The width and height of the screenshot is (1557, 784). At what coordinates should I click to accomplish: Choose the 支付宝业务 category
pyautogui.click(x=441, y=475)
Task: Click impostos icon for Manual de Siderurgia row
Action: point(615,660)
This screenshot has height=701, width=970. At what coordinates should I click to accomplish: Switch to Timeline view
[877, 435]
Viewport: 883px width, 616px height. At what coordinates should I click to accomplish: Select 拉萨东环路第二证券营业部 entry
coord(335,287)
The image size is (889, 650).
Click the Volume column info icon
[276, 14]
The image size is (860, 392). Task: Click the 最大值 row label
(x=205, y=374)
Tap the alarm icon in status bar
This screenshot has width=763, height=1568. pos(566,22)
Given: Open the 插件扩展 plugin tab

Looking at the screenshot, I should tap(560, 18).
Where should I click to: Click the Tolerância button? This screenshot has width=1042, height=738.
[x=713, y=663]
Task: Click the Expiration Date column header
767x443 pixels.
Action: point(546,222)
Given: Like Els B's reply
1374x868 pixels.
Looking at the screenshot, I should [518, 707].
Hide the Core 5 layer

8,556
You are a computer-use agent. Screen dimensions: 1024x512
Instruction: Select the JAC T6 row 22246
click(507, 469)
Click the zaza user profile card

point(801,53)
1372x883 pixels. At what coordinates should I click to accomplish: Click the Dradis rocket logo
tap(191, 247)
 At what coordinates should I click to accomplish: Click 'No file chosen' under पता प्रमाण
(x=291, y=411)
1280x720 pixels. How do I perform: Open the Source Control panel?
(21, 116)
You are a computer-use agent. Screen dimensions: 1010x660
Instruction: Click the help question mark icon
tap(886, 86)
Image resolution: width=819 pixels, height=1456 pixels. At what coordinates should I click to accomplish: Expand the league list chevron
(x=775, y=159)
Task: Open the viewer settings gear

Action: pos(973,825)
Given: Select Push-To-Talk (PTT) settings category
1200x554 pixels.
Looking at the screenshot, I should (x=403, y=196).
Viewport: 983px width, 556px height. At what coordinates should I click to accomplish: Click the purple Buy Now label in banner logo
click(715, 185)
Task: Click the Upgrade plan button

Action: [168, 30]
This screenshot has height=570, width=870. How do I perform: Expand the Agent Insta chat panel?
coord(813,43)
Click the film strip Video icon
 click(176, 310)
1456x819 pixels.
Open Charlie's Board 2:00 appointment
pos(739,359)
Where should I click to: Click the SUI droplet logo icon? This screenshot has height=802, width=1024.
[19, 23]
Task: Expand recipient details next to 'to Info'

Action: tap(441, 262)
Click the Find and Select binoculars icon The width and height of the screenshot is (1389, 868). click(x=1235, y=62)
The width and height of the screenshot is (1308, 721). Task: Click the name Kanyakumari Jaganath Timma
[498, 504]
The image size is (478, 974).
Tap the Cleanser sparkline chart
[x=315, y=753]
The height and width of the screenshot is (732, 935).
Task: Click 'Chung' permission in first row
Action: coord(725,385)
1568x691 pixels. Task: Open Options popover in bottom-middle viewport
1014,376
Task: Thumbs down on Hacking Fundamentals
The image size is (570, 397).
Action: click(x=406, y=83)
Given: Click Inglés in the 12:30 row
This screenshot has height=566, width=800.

####

▶ _WORK ORDER_
Output exactly the lines of the material above from the one containing "1456x819 pixels." up to and including the one containing "The image size is (478, 974).".

▶ _WRITTEN ANSWER_
1456x819 pixels.
Open Charlie's Board 2:00 appointment
pos(739,359)
Where should I click to: Click the SUI droplet logo icon? This screenshot has height=802, width=1024.
[19, 23]
Task: Expand recipient details next to 'to Info'

Action: tap(441, 262)
Click the Find and Select binoculars icon The width and height of the screenshot is (1389, 868). click(x=1235, y=62)
The width and height of the screenshot is (1308, 721). Task: Click the name Kanyakumari Jaganath Timma
[498, 504]
The image size is (478, 974).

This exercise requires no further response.